## 原文摘录

++++++++++++++++++++

Binary Search Tree Iterator解题报告

Description:

Implement an iterator over a binary search tree (BST). Your iterator will be initialized with the root node of a BST.

Calling next() will return the next smallest number in the BST.

Note: next() and hasNext() should run in average O(1) time and uses O(h) memory, where h is the height of the tree.

题意:

给一个二叉搜索树的根节点，实现从小到大的迭代，每次调用函数next()都输出当前最小的节点的值，hasNext()则用于检测是否还有剩下没输出的节点。

Link:

https://leetcode.com/problems/binary-search-tree-iterator/description/

解题方法：

对于二叉搜索树，中序遍历是最直接的方法，但是这道题要求O(h) space，也就是说差不多每层只能储存1个节点。
所以在栈里面，从根节点开始，只压栈本身和左孩子。
当每次调用next()的时候，弹出一个结点，如果这个节点有右孩子，则把右孩子当成root再进行一次构造函数。

Time Complexity：

构造函数O(h) time O(h) space
hasNext() O(1) time
next() O(1) time

完整代码：

class BSTIterator 
{
public:
    BSTIterator(TreeNode *root) 
    {
        while(root)
        {
            S.push(root);
            root = root->left;
        }
    }
    
    /** @return whether we have a next smallest number */
    bool hasNext() 
    {
        return !S.empty();
    }

    /** @return the next smallest number */
    int next() 
    {
        TreeNode* curr = S.top();
        S.pop();
        if(curr->right)
        {
            TreeNode* rightChild = curr->right; 
            while(rightChild)
            {
                S.push(rightChild);
                rightChild = rightChild->left;
            }
        }
        return curr->val;
    }
private:
    stack<TreeNode*> S;
};

++++++++++++++++++++

## 数据摘录
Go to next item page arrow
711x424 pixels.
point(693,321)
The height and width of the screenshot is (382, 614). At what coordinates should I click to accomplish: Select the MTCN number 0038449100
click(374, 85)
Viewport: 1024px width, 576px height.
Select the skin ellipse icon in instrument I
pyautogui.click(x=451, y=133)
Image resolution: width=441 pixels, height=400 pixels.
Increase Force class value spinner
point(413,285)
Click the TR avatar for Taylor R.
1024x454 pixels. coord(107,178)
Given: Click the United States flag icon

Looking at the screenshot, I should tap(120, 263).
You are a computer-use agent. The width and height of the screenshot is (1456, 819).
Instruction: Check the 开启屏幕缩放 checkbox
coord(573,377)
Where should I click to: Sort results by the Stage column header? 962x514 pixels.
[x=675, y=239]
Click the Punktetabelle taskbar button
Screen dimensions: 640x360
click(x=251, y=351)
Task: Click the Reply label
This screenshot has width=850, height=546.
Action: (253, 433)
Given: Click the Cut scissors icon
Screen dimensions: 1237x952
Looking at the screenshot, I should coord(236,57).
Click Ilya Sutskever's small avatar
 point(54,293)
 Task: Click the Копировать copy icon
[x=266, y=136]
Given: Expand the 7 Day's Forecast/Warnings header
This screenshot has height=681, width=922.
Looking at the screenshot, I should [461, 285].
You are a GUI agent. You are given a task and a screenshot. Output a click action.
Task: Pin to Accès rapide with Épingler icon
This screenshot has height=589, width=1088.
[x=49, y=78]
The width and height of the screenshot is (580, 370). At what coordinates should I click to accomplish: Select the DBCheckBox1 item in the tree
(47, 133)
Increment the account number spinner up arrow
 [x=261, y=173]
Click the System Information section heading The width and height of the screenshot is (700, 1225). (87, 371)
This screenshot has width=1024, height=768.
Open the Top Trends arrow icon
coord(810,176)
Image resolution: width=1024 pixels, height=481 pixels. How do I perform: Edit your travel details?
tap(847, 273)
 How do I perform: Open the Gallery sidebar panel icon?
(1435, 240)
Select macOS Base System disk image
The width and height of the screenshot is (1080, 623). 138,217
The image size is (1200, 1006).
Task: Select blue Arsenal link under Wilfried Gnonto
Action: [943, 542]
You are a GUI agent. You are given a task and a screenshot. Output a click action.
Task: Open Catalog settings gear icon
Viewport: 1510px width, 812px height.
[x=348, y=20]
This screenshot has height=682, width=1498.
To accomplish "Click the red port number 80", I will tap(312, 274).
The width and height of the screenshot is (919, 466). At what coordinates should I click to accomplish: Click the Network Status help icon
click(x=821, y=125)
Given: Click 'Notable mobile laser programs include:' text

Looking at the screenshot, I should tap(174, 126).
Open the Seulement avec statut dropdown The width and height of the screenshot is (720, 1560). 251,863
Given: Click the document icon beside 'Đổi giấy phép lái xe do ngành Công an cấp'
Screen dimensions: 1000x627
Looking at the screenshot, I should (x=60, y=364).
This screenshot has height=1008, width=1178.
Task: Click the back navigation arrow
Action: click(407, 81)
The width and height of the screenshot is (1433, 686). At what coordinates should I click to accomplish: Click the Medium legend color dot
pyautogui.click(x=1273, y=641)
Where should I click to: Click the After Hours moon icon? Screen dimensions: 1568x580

++++++++++++++++++++

## 题目要求
能把上面这篇二叉搜索树迭代器解题报告一字不差地完整复制一遍吗？ 上面的列表在这里不起任何作用。

## 解答内容
Binary Search Tree Iterator解题报告

Description:

Implement an iterator over a binary search tree (BST). Your iterator will be initialized with the root node of a BST.

Calling next() will return the next smallest number in the BST.

Note: next() and hasNext() should run in average O(1) time and uses O(h) memory, where h is the height of the tree.

题意:

给一个二叉搜索树的根节点，实现从小到大的迭代，每次调用函数next()都输出当前最小的节点的值，hasNext()则用于检测是否还有剩下没输出的节点。

Link:

https://leetcode.com/problems/binary-search-tree-iterator/description/

解题方法：

对于二叉搜索树，中序遍历是最直接的方法，但是这道题要求O(h) space，也就是说差不多每层只能储存1个节点。
所以在栈里面，从根节点开始，只压栈本身和左孩子。
当每次调用next()的时候，弹出一个结点，如果这个节点有右孩子，则把右孩子当成root再进行一次构造函数。

Time Complexity：

构造函数O(h) time O(h) space
hasNext() O(1) time
next() O(1) time

完整代码：

class BSTIterator 
{
public:
    BSTIterator(TreeNode *root) 
    {
        while(root)
        {
            S.push(root);
            root = root->left;
        }
    }
    
    /** @return whether we have a next smallest number */
    bool hasNext() 
    {
        return !S.empty();
    }

    /** @return the next smallest number */
    int next() 
    {
        TreeNode* curr = S.top();
        S.pop();
        if(curr->right)
        {
            TreeNode* rightChild = curr->right; 
            while(rightChild)
            {
                S.push(rightChild);
                rightChild = rightChild->left;
            }
        }
        return curr->val;
    }
private:
    stack<TreeNode*> S;
};